Tierschutz als Zankapfel

Wenn am Freitag der Bundestag in erster Lesung die Änderung des Tierschutzgesetzes beraten wird, könnte es im Parlament hoch hergehen. Seit Monaten schon wabert hinter den Kulissen ein Streit zwischen Union und SPD um den so genannten "Tierschutz-Tüv".

Berlin. Die Partner hatten im Koalitionsvertrag vereinbart, nur noch artgerechte und geprüfte Käfige und Ställe zuzulassen, um dem Tierschutz auf die Sprünge zu helfen. Dem hehren Ziel droht nun ein Verschieben auf die lange Bank. Der "Tierschutz-Tüv" soll gewährleisten, dass der Stallbau auf die Bedürfnisse der Tiere abgestimmt wird und sich nicht allein an den ökonomischen Ansprüchen der Hersteller und Betreiber orientiert. Eine Forderung, die Tierschützer schon lange erheben. Die Einführung des dafür notwendigen, obligatorischen Prüf- und Zulassungsverfahrens ist jedoch zum Zankapfel zwischen den Koalitionären geworden. Die Genossen werfen der Union Blockade vor, weil sie die Rechtsverordnung, die konkret das umsetzt, was das geänderte Tierschutzgesetz bezweckt, verhindere. "Ich erwarte die Solidarität des Koalitionspartners", so der SPD-Tierschutzexperte Wilhelm Priesmeier zu unserer Zeitung.
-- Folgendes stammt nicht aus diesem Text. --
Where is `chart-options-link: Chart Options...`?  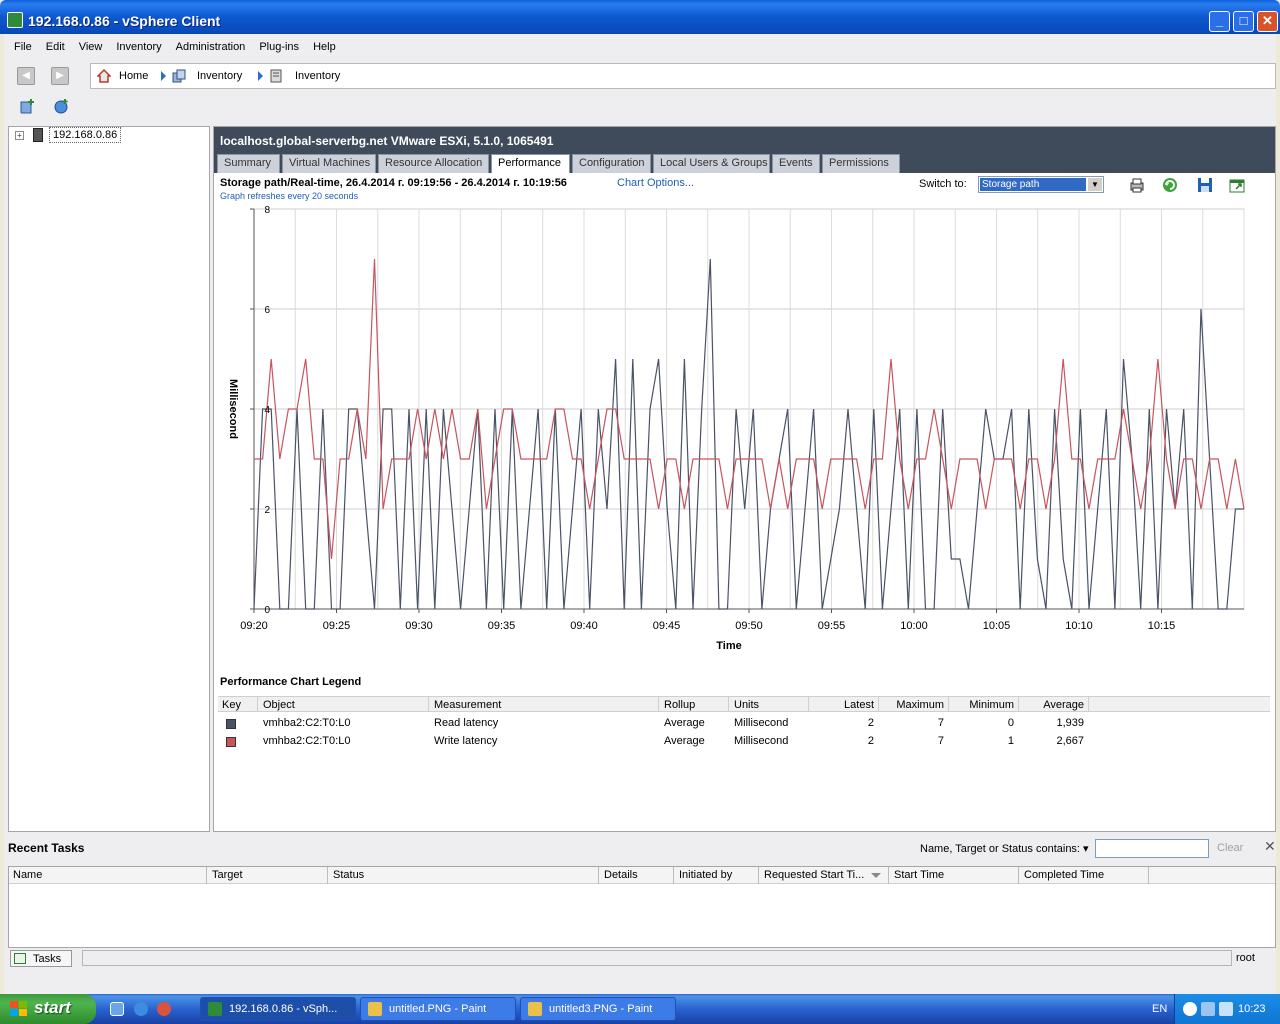
chart-options-link: Chart Options... is located at coordinates (656, 183).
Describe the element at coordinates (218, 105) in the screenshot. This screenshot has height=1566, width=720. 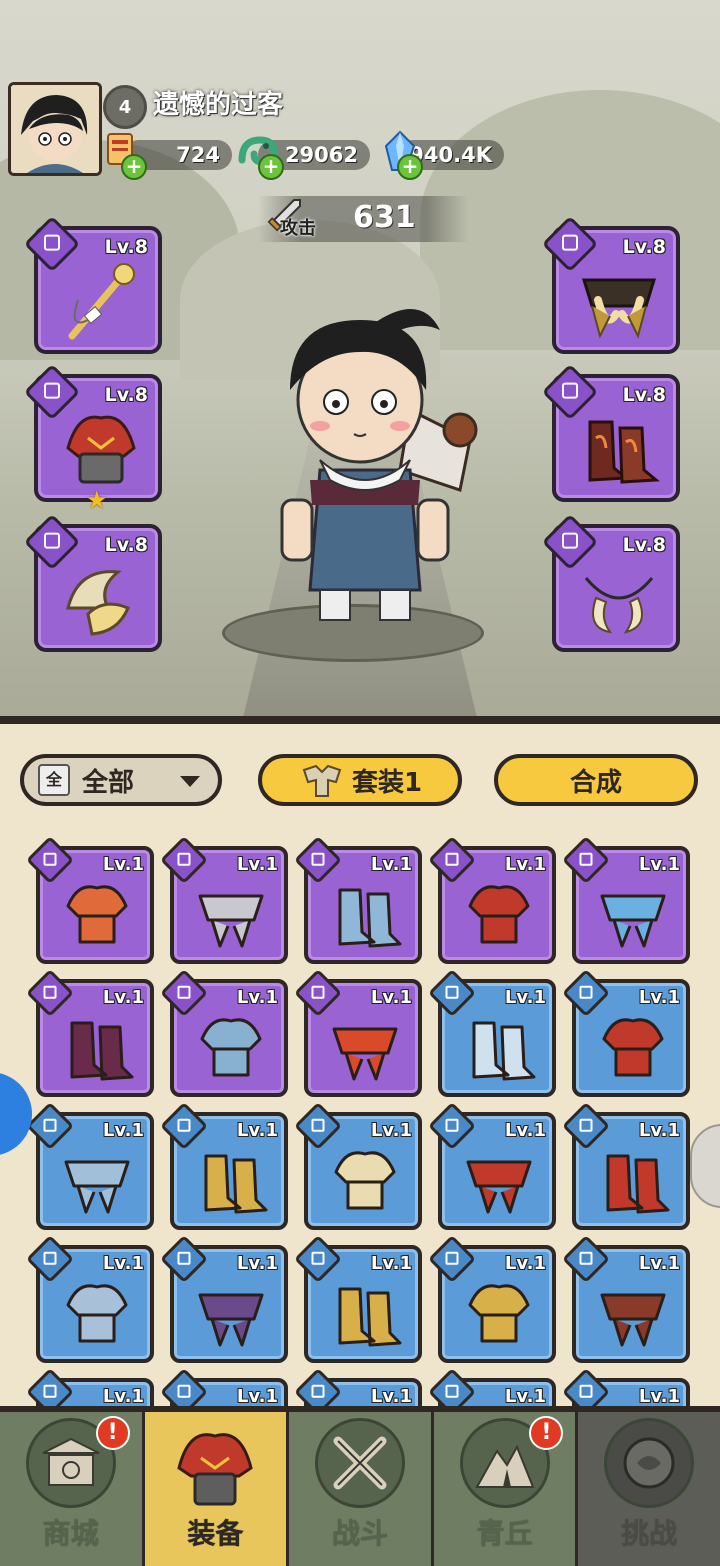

Hintergrund des Streits: Der Bund hat 2006 die Einführung neuer Legehennenkäfige beschlossen, die nur etwas größer sind als die bisherigen. Hatte eine Legehenne bis dato 550 Quadratzentimeter Fläche zur Verfügung, also weniger als ein DIN-A4-Blatt, soll der Platz pro Henne künftig mit bis zu 900 Quadratzentimetern etwa so groß sein wie eineinhalb Blätter. Bis Ende 2008 gilt eine Übergangsfrist. Gegen die Einführung der neuen Hühnerkäfige legte Rheinland-Pfalz Verfassungsklage ein, da sie immer noch nicht artgerecht seien. Solange kein Urteil vorliegt, halten es die Agrarminister der unionsgeführten Länder deshalb für sinnlos, jetzt schon nationale Standards wie einen "Tierschutz-Tüv" für Käfige und später dann Stallungen einzurichten. Sie warnen sogar vor dem Abwandern von Züchtern ins Ausland. Eine Haltung, die sich die Bundestagsfraktion von CDU und CSU zu Eigen gemacht hat. Die vorgeschlagene Änderung des Tierschutzgesetzes will man zwar mittragen, bei der Umsetzung der Rechtsverordnung habe man aber keine Eile, heißt es in der Fraktion. "Damit haben wir zwar ein Gesetz, können es aber nicht umsetzen", beklagt Priesmeier. Die Folge: Der "Tierschutz-Tüv" wird weiter auf sich warten lassen - wenn er denn überhaupt kommt.